Depression rates amongst people with hearing loss are nearly double that of a person who has healthy hearing. Individuals often become anxious and agitated as their hearing loss worsens according to research. The individual may begin to seclude themselves from friends and family. As they sink deeper into depression, people who have hearing loss are likely to stop participating in the activities they once enjoyed.
This, in turn, can result in relationship strain among mother and son, father and daughter, close friends, spouses, and other people in this person’s life. Communication problems need to be managed with patients and compassion.
Someone who is developing hearing loss might not be ready to talk about it. They may be afraid or ashamed. Denial might have set in. Deciding when to have the conversation may take a little detective work.
Here are some outward clues you will need to depend on because you can’t hear what other people are hearing:
- Avoiding conversations
- Avoiding busy places
- Cranking the volume way up on your TV
- Complaining about buzzing, humming, static, or other sounds that you don’t hear
- Starting to notice anxiety and agitation in social situations
- Sudden difficulty with work, hobbies, or school
- Frequent misunderstandings
- Not hearing significant sounds, such as the doorbell, dryer buzzer, or somebody calling their name
Look for these common symptoms and plan to have a heart-to-heart chat with your loved one.
How to discuss hearing loss
This talk may not be an easy one to have. A loved one might become defensive and brush it off if they’re in denial. That’s why discussing hearing loss in the right way is so crucial. You might need to modify your language based on your unique relationship, but the steps will be more or less the same.
- Step 1: Tell them how much you love them without condition and how much you value your relationship.
- Step 2: The state of their health is very important to you. You’ve read the studies. You know that a higher risk of depression and dementia comes along with neglected hearing loss. You don’t want that for your loved one.
- Step 3: Your own safety and health are also a worry. An excessively loud television could harm your hearing. Also, your relationship can be affected, as studies have shown that excessively loud noise can cause anxiety. Your loved one may not hear you yelling for help if you have a fall or somebody’s broken into the house. People relate to others through emotion. If you can paint an emotional picture of the what-ifs, it will have more impact than just listing facts.
- Step 4: Schedule an appointment to get a hearing test together. After you make the decision make an appointment right away. Don’t hold off.
- Step 5: Be prepared for opposition. These could arise anywhere in the process. You know this person. What will their objections be? Will it be lack of time, or money? Doesn’t see an issue? They might feel that home remedies will be just fine. (“Natural hearing loss cures” aren’t effective and can even be harmful.)

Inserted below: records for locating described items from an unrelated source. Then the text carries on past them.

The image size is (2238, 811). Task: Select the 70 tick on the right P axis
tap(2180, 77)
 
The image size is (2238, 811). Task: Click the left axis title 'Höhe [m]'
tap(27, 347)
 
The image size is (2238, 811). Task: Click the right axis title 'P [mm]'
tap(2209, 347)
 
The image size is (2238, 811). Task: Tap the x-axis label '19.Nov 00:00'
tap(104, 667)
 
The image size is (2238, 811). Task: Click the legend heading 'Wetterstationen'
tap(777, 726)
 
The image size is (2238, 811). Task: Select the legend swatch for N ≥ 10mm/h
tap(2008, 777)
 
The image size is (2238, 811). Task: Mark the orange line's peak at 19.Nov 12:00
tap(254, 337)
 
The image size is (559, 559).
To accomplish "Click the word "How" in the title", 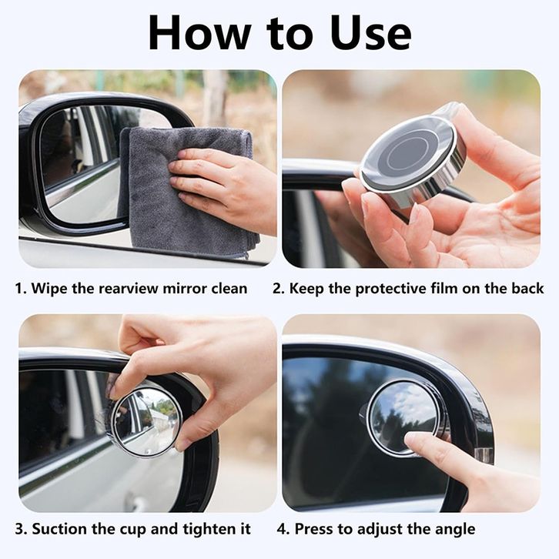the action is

Be ready with your answers. You may even practice them in the mirror. These responses need to address your loved one’s Worries but they don’t need to match those listed above word-for-word
If your spouse is unwilling to talk about their hearing loss, it can be difficult. Openly talking about the impact of hearing loss on your relationship can help to solidify a plan to address any communication challenges and ensure that both partners are heard and understood. In this way, your relationship will get stronger and your loved one will take steps to live a longer, healthier life. And relationships are, after all, about growing together.